Moya Woodside, a diarist for the Mass Observation study, went to her mother’s home in Ballymena where a number of refugees were being housed. Woodside recorded that:
‘The whole town is horrified by the fifth of these evacuees and by their dirty habits and their take-it-for-granted attitude. Belfast slum dwellers are pretty far down and to those not used to seeing poverty and misery at close quarters the effect if over-whelming. ‘The smell is terrible’, says my sister-in-law. They don’t even use the lavatory they just do it on the floor, gown-ups and children…More are ‘scared out’ than ‘bombed out’, too. I believe it is the same all over the country side. At least it may do good in one way, if it makes people thinking about housing and homes in the slums. Complacency and/or ignorance has been rudely shattered in these last few days. ‘We can see now why you’re so keen on your birth-control clinic, my sister-in-law remarked.
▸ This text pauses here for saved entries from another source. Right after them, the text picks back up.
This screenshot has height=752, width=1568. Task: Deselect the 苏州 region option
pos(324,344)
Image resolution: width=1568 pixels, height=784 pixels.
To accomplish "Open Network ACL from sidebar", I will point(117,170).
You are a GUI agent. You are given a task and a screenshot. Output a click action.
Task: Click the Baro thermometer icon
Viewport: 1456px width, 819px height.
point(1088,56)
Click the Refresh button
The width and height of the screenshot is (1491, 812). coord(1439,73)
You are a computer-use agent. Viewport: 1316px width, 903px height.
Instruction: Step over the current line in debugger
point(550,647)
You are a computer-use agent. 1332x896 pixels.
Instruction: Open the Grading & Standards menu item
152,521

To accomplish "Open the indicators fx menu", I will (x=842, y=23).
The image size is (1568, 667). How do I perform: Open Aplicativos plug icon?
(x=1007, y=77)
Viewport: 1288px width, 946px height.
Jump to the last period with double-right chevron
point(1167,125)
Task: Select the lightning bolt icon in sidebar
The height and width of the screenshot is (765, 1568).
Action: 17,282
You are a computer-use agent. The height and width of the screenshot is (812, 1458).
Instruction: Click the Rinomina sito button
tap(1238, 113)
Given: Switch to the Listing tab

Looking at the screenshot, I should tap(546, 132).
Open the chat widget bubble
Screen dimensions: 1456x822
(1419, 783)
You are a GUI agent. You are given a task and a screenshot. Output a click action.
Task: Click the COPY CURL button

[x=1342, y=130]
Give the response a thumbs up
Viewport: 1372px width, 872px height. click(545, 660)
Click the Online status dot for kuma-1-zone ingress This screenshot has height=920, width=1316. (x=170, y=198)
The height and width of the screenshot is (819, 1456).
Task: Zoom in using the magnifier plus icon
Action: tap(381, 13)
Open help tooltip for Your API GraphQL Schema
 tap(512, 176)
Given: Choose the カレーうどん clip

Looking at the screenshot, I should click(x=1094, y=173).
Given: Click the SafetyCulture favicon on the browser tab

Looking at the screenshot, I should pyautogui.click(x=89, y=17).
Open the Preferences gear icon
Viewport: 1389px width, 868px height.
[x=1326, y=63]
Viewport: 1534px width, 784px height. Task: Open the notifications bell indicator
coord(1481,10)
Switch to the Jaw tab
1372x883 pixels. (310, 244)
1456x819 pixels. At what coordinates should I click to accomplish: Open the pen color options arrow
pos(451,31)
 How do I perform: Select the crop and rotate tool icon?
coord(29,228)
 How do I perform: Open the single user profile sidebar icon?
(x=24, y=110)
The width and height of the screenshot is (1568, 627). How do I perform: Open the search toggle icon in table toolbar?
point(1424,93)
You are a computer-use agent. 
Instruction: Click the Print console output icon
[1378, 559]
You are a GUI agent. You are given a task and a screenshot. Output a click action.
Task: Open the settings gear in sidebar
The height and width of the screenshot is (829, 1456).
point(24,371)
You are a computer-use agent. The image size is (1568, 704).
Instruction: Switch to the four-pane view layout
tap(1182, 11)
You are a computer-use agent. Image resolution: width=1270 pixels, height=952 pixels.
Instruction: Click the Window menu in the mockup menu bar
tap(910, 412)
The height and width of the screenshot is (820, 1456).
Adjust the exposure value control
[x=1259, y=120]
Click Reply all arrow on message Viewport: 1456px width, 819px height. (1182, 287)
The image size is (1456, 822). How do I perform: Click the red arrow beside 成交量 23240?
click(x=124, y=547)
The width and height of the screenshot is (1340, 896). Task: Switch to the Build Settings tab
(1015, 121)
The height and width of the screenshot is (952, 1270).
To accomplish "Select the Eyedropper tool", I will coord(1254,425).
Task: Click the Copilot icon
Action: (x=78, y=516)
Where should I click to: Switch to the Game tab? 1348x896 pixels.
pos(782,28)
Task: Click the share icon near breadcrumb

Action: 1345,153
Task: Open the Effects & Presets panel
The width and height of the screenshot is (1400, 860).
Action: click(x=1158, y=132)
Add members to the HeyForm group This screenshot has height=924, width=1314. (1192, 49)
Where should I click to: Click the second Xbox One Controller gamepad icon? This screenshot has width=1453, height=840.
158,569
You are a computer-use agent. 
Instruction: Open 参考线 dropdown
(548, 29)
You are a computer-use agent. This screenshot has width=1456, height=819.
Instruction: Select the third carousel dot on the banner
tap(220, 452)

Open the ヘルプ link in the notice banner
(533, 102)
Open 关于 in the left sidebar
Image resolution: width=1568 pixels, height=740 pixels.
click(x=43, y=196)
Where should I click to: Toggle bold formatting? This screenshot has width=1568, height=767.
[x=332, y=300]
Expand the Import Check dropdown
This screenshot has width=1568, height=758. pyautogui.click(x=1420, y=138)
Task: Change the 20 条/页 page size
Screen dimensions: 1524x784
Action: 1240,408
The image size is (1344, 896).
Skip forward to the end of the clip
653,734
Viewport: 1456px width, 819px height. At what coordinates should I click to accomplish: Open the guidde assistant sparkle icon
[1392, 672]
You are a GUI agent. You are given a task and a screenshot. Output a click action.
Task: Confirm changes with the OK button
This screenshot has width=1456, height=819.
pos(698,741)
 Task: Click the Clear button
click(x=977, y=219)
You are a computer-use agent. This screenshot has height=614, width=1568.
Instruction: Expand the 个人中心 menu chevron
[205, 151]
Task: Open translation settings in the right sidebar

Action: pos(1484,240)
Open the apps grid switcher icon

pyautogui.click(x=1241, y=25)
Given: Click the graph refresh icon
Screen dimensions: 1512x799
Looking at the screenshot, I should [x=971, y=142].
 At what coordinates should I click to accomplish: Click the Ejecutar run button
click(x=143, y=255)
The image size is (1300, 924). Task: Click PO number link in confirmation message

I felt quite cheered’.[5]
[1] Northern Whig, 18 April 1941, p.8.
[2] Brian Barton, Belfast in the War Years, Belfast in the War Years (Belfast: Blackstaff Press, 1989), p.147. Northern Whig, 18 April 1941, p.4.
[3] Northern Whig, 18 April 1941.
[4] Northern Whig, 18 April 1941, p.4.
[5] Cited in Stephen Douds, The Belfast Blitz, The People’s Story (Belfast: Blackstaff Press, 2011), p.104.